Chevy to the Levee: New Clean Car Standards Mean Less Pollution to Fuel Extreme Weather

David Doniger’s Blog

Chevy to the Levee: New Clean Car Standards Mean Less Pollution to Fuel Extreme Weather

Posted August 28, 2012 in Curbing Pollution, Moving Beyond Oil, Solving Global Warming, U.S. Law and Policy

The Obama administration’s new clean car standards mean you’ll save money at the fuel pump while your car pumps out less carbon pollution to fuel dangerous climate change and extreme weather.

Our cars, SUVs, and light trucks account for 20 percent of America’s heat-trapping carbon pollution – second only to our power plants.  Unrestricted carbon pollution is driving up temperatures and fueling increasingly extreme weather – heat waves and drought, storms and floods – with staggering costs to life, limb, and property.
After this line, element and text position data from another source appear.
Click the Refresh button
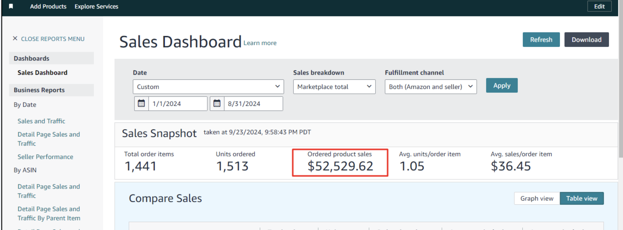 [541, 40]
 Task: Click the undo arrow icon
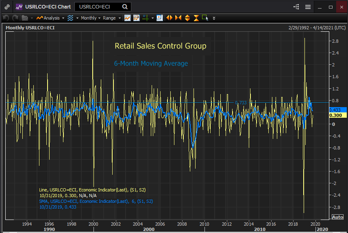click(x=6, y=18)
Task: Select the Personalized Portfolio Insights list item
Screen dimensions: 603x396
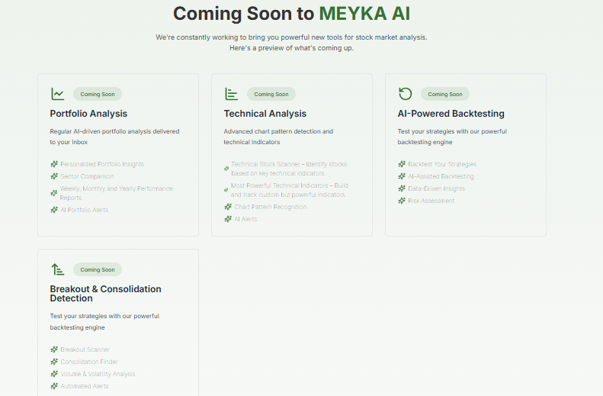Action: click(x=102, y=164)
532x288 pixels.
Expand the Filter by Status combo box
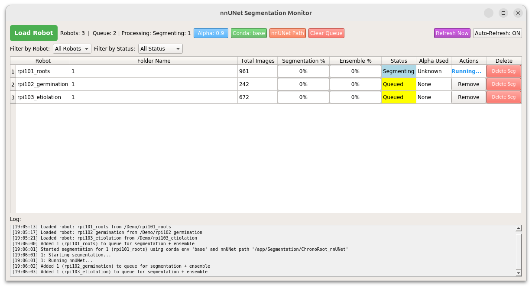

The standards issued jointly today by the EPA and the Transportation Department are the second round of standards issued under President Obama’s historic clean car agreements.  Together they will double new vehicles’ miles per gallon between 2012 and 2025 and cut their carbon pollution in half.

That’s the biggest step the federal government has ever taken to cut our oil dependence and our carbon pollution.

Everybody wins.  You’ll keep more of your hard-earned money – up to $8000 over the life of your car – and sharply cut your carbon footprint.  You’ll help keep billions of American dollars here at home instead of shipping them abroad for foreign oil.  And you’ll help rebuild America’s auto industry and create thousands of good-paying manufacturing jobs here at home.

The clean car standards come as Hurricane Isaac rumbles towards New Orleans tomorrow, seven years to the day after Hurricane Katrina, threatening to dump 6 to 12 inches of rain and cause storm surges of 6 to 12 feet.

Isaac is just the latest manifestation of 2012’s extreme weather – a year already marked by drought, fire, and flood.  Scientists tell us carbon-fueled climate change means stronger storms, including stronger hurricanes.  It means heavier rainfalls, flooding, and higher coastal storm surges.  Storms take lives and cause billions of dollars in property damage.

If we want to keep these extreme weather trends from ever worsening, we’ve got to clean up the carbon pollution from America’s cars, power plants, and other big polluters.

Today’s clean car standards are a huge step forward.